### WORK ITEM
The entries below must be copied exactly as they are.

Stored items:
^^^^^^^^
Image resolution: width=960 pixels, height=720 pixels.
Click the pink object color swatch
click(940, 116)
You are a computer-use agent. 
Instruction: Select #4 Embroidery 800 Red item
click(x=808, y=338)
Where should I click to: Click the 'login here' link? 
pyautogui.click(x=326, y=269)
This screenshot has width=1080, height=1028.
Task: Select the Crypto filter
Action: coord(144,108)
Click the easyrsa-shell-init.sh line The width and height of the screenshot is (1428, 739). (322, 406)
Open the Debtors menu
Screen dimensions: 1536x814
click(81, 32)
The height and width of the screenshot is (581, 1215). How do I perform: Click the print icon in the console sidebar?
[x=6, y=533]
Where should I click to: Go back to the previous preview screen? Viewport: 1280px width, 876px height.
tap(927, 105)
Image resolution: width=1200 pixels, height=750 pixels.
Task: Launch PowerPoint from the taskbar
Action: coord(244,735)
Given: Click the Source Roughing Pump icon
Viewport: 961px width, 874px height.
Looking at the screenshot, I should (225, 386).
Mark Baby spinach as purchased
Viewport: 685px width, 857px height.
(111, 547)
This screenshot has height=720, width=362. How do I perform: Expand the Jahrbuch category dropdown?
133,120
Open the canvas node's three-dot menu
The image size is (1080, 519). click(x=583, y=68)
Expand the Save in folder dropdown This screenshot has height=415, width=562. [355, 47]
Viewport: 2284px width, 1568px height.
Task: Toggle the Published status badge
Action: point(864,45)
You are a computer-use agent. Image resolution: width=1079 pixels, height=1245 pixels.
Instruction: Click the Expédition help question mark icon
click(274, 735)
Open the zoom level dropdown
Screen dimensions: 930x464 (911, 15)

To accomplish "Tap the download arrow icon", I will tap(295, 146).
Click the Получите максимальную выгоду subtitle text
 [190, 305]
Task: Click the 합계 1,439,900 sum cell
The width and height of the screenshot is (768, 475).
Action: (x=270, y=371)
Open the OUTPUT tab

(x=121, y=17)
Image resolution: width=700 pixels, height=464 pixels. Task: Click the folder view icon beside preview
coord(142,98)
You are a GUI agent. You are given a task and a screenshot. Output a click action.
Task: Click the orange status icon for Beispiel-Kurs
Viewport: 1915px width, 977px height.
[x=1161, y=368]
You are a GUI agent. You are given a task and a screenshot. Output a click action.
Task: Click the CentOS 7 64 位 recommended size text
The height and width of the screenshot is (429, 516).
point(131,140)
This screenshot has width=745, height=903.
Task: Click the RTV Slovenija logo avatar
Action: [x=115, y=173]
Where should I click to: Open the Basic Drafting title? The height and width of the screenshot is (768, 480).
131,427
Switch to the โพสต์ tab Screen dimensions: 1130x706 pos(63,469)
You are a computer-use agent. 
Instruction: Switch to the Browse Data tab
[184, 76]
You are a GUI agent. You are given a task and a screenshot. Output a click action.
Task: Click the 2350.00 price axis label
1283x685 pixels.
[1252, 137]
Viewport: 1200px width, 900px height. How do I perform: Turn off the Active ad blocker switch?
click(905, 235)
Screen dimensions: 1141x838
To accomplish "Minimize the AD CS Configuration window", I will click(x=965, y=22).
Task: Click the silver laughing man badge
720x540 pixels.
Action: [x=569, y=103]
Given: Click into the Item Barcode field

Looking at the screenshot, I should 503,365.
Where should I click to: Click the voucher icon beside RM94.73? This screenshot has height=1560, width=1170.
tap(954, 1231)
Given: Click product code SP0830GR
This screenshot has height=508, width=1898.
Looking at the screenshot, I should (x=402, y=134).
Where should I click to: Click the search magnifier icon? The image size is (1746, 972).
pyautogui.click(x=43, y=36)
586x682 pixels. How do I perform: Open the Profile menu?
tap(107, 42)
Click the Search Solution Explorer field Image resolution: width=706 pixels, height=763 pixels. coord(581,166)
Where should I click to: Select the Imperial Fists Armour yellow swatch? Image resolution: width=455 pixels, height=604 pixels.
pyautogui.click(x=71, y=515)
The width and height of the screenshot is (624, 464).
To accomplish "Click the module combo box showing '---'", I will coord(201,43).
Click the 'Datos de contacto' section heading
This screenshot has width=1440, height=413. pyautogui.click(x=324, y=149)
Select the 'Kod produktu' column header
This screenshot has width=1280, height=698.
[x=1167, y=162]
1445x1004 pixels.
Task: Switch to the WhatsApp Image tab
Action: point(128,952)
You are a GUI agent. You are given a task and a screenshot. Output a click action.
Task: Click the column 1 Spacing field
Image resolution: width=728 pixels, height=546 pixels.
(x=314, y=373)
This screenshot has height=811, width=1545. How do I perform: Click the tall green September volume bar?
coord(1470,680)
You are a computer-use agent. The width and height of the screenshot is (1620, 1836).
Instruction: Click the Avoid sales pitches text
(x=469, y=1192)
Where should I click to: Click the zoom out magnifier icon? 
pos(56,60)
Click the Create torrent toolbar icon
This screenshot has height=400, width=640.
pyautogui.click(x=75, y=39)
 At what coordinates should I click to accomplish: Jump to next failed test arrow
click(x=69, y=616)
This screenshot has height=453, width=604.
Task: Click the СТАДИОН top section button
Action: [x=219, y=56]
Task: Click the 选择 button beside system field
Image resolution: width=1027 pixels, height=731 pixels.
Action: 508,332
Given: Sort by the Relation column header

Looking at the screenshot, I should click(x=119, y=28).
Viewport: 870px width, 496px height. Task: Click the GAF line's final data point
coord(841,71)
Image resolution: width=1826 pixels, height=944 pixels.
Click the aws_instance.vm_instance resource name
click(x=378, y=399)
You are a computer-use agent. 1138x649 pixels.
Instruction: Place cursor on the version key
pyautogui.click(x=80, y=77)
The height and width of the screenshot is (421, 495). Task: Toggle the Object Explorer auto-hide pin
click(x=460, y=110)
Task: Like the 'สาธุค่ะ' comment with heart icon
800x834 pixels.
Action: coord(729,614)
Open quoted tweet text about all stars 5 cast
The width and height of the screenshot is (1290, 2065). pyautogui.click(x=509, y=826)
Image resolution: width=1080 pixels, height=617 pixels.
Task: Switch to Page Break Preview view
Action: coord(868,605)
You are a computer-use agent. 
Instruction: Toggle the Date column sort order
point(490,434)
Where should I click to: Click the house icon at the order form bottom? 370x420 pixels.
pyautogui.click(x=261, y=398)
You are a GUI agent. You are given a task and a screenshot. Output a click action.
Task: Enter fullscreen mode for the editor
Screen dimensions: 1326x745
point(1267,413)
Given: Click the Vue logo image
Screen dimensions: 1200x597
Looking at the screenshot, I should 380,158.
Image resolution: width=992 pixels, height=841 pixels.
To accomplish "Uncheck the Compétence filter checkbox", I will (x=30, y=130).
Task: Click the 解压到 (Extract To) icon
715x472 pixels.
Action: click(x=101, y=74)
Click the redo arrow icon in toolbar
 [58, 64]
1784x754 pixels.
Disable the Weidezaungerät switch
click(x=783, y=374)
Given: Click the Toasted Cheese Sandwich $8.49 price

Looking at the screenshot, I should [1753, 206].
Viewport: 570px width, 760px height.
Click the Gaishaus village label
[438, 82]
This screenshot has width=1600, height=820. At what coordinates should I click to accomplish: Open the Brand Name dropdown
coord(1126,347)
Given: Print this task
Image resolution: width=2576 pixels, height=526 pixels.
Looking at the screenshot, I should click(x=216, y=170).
^^^^^^^^
### EXERCISE SOLUTION
Image resolution: width=960 pixels, height=720 pixels.
Click the pink object color swatch
click(940, 116)
You are a computer-use agent. 
Instruction: Select #4 Embroidery 800 Red item
click(x=808, y=338)
Where should I click to: Click the 'login here' link? 
pyautogui.click(x=326, y=269)
This screenshot has width=1080, height=1028.
Task: Select the Crypto filter
Action: coord(144,108)
Click the easyrsa-shell-init.sh line The width and height of the screenshot is (1428, 739). (322, 406)
Open the Debtors menu
Screen dimensions: 1536x814
click(81, 32)
The height and width of the screenshot is (581, 1215). How do I perform: Click the print icon in the console sidebar?
[x=6, y=533]
Where should I click to: Go back to the previous preview screen? Viewport: 1280px width, 876px height.
tap(927, 105)
Image resolution: width=1200 pixels, height=750 pixels.
Task: Launch PowerPoint from the taskbar
Action: coord(244,735)
Given: Click the Source Roughing Pump icon
Viewport: 961px width, 874px height.
Looking at the screenshot, I should (225, 386).
Mark Baby spinach as purchased
Viewport: 685px width, 857px height.
(111, 547)
This screenshot has height=720, width=362. How do I perform: Expand the Jahrbuch category dropdown?
133,120
Open the canvas node's three-dot menu
The image size is (1080, 519). click(x=583, y=68)
Expand the Save in folder dropdown This screenshot has height=415, width=562. [355, 47]
Viewport: 2284px width, 1568px height.
Task: Toggle the Published status badge
Action: point(864,45)
You are a computer-use agent. Image resolution: width=1079 pixels, height=1245 pixels.
Instruction: Click the Expédition help question mark icon
click(274, 735)
Open the zoom level dropdown
Screen dimensions: 930x464 (911, 15)

To accomplish "Tap the download arrow icon", I will tap(295, 146).
Click the Получите максимальную выгоду subtitle text
 [190, 305]
Task: Click the 합계 1,439,900 sum cell
The width and height of the screenshot is (768, 475).
Action: (x=270, y=371)
Open the OUTPUT tab

(x=121, y=17)
Image resolution: width=700 pixels, height=464 pixels. Task: Click the folder view icon beside preview
coord(142,98)
You are a GUI agent. You are given a task and a screenshot. Output a click action.
Task: Click the orange status icon for Beispiel-Kurs
Viewport: 1915px width, 977px height.
[x=1161, y=368]
You are a GUI agent. You are given a task and a screenshot. Output a click action.
Task: Click the CentOS 7 64 位 recommended size text
The height and width of the screenshot is (429, 516).
point(131,140)
This screenshot has width=745, height=903.
Task: Click the RTV Slovenija logo avatar
Action: [x=115, y=173]
Where should I click to: Open the Basic Drafting title? The height and width of the screenshot is (768, 480).
131,427
Switch to the โพสต์ tab Screen dimensions: 1130x706 pos(63,469)
You are a computer-use agent. 
Instruction: Switch to the Browse Data tab
[184, 76]
You are a GUI agent. You are given a task and a screenshot. Output a click action.
Task: Click the 2350.00 price axis label
1283x685 pixels.
[1252, 137]
Viewport: 1200px width, 900px height. How do I perform: Turn off the Active ad blocker switch?
click(905, 235)
Screen dimensions: 1141x838
To accomplish "Minimize the AD CS Configuration window", I will click(x=965, y=22).
Task: Click the silver laughing man badge
720x540 pixels.
Action: [x=569, y=103]
Given: Click into the Item Barcode field

Looking at the screenshot, I should 503,365.
Where should I click to: Click the voucher icon beside RM94.73? This screenshot has height=1560, width=1170.
tap(954, 1231)
Given: Click product code SP0830GR
This screenshot has height=508, width=1898.
Looking at the screenshot, I should (x=402, y=134).
Where should I click to: Click the search magnifier icon? The image size is (1746, 972).
pyautogui.click(x=43, y=36)
586x682 pixels. How do I perform: Open the Profile menu?
tap(107, 42)
Click the Search Solution Explorer field Image resolution: width=706 pixels, height=763 pixels. coord(581,166)
Where should I click to: Select the Imperial Fists Armour yellow swatch? Image resolution: width=455 pixels, height=604 pixels.
pyautogui.click(x=71, y=515)
The width and height of the screenshot is (624, 464).
To accomplish "Click the module combo box showing '---'", I will coord(201,43).
Click the 'Datos de contacto' section heading
This screenshot has width=1440, height=413. pyautogui.click(x=324, y=149)
Select the 'Kod produktu' column header
This screenshot has width=1280, height=698.
[x=1167, y=162]
1445x1004 pixels.
Task: Switch to the WhatsApp Image tab
Action: point(128,952)
You are a GUI agent. You are given a task and a screenshot. Output a click action.
Task: Click the column 1 Spacing field
Image resolution: width=728 pixels, height=546 pixels.
(x=314, y=373)
This screenshot has height=811, width=1545. How do I perform: Click the tall green September volume bar?
coord(1470,680)
You are a computer-use agent. The width and height of the screenshot is (1620, 1836).
Instruction: Click the Avoid sales pitches text
(x=469, y=1192)
Where should I click to: Click the zoom out magnifier icon? 
pos(56,60)
Click the Create torrent toolbar icon
This screenshot has height=400, width=640.
pyautogui.click(x=75, y=39)
 At what coordinates should I click to accomplish: Jump to next failed test arrow
click(x=69, y=616)
This screenshot has height=453, width=604.
Task: Click the СТАДИОН top section button
Action: [x=219, y=56]
Task: Click the 选择 button beside system field
Image resolution: width=1027 pixels, height=731 pixels.
Action: 508,332
Given: Sort by the Relation column header

Looking at the screenshot, I should click(x=119, y=28).
Viewport: 870px width, 496px height. Task: Click the GAF line's final data point
coord(841,71)
Image resolution: width=1826 pixels, height=944 pixels.
Click the aws_instance.vm_instance resource name
click(x=378, y=399)
You are a computer-use agent. 1138x649 pixels.
Instruction: Place cursor on the version key
pyautogui.click(x=80, y=77)
The height and width of the screenshot is (421, 495). Task: Toggle the Object Explorer auto-hide pin
click(x=460, y=110)
Task: Like the 'สาธุค่ะ' comment with heart icon
800x834 pixels.
Action: coord(729,614)
Open quoted tweet text about all stars 5 cast
The width and height of the screenshot is (1290, 2065). pyautogui.click(x=509, y=826)
Image resolution: width=1080 pixels, height=617 pixels.
Task: Switch to Page Break Preview view
Action: coord(868,605)
You are a computer-use agent. 
Instruction: Toggle the Date column sort order
point(490,434)
Where should I click to: Click the house icon at the order form bottom? 370x420 pixels.
pyautogui.click(x=261, y=398)
You are a GUI agent. You are given a task and a screenshot. Output a click action.
Task: Enter fullscreen mode for the editor
Screen dimensions: 1326x745
point(1267,413)
Given: Click the Vue logo image
Screen dimensions: 1200x597
Looking at the screenshot, I should 380,158.
Image resolution: width=992 pixels, height=841 pixels.
To accomplish "Uncheck the Compétence filter checkbox", I will (x=30, y=130).
Task: Click the 解压到 (Extract To) icon
715x472 pixels.
Action: click(x=101, y=74)
Click the redo arrow icon in toolbar
 [58, 64]
1784x754 pixels.
Disable the Weidezaungerät switch
click(x=783, y=374)
Given: Click the Toasted Cheese Sandwich $8.49 price

Looking at the screenshot, I should [1753, 206].
Viewport: 570px width, 760px height.
Click the Gaishaus village label
[438, 82]
This screenshot has width=1600, height=820. At what coordinates should I click to accomplish: Open the Brand Name dropdown
coord(1126,347)
Given: Print this task
Image resolution: width=2576 pixels, height=526 pixels.
Looking at the screenshot, I should click(x=216, y=170).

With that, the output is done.